-- What this task involves --
Among the entries below, please repeat exactly and only the lines from the line containing "Screen dimensions: 904x535" to the line containing "Open the Facebook Marketplace breadcrumb", both lines included.

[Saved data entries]
::::

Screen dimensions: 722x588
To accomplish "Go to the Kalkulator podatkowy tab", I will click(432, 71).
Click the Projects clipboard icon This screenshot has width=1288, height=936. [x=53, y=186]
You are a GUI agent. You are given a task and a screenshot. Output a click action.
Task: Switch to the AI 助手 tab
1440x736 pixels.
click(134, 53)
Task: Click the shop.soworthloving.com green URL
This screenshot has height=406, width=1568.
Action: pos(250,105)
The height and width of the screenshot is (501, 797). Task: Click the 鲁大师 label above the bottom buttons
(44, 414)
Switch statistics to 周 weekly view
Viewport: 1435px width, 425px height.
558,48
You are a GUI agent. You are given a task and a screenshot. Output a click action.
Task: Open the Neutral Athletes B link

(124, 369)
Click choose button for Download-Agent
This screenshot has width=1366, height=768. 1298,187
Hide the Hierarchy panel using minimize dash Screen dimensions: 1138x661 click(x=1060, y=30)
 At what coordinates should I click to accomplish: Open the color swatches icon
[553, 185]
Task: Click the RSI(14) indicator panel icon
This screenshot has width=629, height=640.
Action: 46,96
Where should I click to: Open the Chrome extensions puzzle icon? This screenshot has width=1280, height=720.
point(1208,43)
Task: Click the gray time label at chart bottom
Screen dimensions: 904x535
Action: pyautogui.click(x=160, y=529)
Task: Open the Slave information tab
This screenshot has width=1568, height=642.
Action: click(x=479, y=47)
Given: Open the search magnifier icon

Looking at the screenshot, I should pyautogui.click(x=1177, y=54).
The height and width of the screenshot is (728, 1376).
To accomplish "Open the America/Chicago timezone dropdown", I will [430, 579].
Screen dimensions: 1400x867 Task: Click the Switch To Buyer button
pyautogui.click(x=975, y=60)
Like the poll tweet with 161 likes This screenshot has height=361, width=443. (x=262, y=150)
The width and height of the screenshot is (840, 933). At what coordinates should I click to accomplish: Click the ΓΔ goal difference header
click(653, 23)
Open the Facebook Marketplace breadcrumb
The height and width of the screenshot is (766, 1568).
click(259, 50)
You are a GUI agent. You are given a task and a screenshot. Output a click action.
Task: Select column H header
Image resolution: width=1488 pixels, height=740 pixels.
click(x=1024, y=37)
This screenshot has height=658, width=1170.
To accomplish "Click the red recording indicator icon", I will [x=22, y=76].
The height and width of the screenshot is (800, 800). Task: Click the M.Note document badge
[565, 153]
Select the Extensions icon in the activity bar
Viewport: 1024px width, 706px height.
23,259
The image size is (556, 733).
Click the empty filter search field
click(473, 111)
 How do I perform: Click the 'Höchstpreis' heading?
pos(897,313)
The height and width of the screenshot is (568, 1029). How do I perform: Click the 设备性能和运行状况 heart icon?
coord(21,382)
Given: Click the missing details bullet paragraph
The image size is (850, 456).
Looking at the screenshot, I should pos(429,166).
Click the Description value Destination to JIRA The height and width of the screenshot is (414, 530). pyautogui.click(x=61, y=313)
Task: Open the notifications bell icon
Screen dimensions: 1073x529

::::

-- Solution for this problem --
Screen dimensions: 904x535
Action: pyautogui.click(x=160, y=529)
Task: Open the Slave information tab
This screenshot has width=1568, height=642.
Action: click(x=479, y=47)
Given: Open the search magnifier icon

Looking at the screenshot, I should pyautogui.click(x=1177, y=54).
The height and width of the screenshot is (728, 1376).
To accomplish "Open the America/Chicago timezone dropdown", I will [430, 579].
Screen dimensions: 1400x867 Task: Click the Switch To Buyer button
pyautogui.click(x=975, y=60)
Like the poll tweet with 161 likes This screenshot has height=361, width=443. (x=262, y=150)
The width and height of the screenshot is (840, 933). At what coordinates should I click to accomplish: Click the ΓΔ goal difference header
click(653, 23)
Open the Facebook Marketplace breadcrumb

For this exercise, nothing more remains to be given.